Il 21 giugno 2021, alle ore 5:31(ora legale italiana), l'arrivo del solstizio d'estate darà il via all'estate astronomica nell'emisfero boreale. Si tratta del momento esatto in cui il Sole raggiunge il punto di declinazione massima lungo l'eclittica, un fenomeno che all'atto pratico si traduce nella giornata più lunga dell'anno, ossia con il maggior numero di ore di luce nell'arco delle 24 ore. Il solstizio d'estate non ha una data fissa: quest'anno cade infatti il 21 giugno, mentre nel 2020 si era ad esempio verificato il 20 dello stesso mese.

Le variazioni dipendono dalla differenza che c'è tra il nostro calendario (detto gregoriano), che dura 365 giorni, e il tempo impiegato realmente dalla Terra per completare il proprio giro intorno al Sole, pari a 365 giorni, 6 ore, 9 minuti e 6 secondi. A voler essere ancora più precisi, la discrepanza effettiva si riduce poi a 5 ore 48 minuti e 46 secondi a causa della cosiddetta precessione degli equinozi, un movimento molto lento della Terra simile a una trottola, che sottrae a quelle 6 ore un altro po' di minuti.

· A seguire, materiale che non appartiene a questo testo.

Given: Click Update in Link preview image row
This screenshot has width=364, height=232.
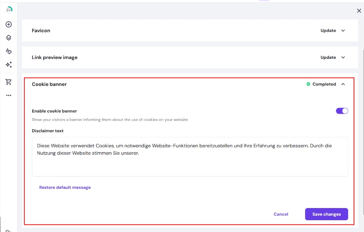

Per evitare il progressivo scollamento tra il calendario gregoriano e il ciclo delle stagioni è stato inventato l'anno bisestile, che ogni quattro anni riaggiusta le cose aggiungendo un giorno al mese di febbraio (arrotondando: 6 ore x 4 = 24 ore). Un ulteriore accorgimento, utile a far quadrare meglio i conti, prevede inoltre che possano essere bisestili solo gli anni secolari (cioè che segnano il passaggio di secolo) divisibili per 400; ragione per cui l'anno 2000 è stato ad esempio bisestile.

Il risultato è che il solstizio di estate (così come quello di inverno) può cambiare data, anche se la maggior parte delle volte capita il 21 giugno. A tale riguardo, da qui ai prossimi dieci anni lo ritroveremo il 20 giugno nel 2024, nel 2028 e nel 2030.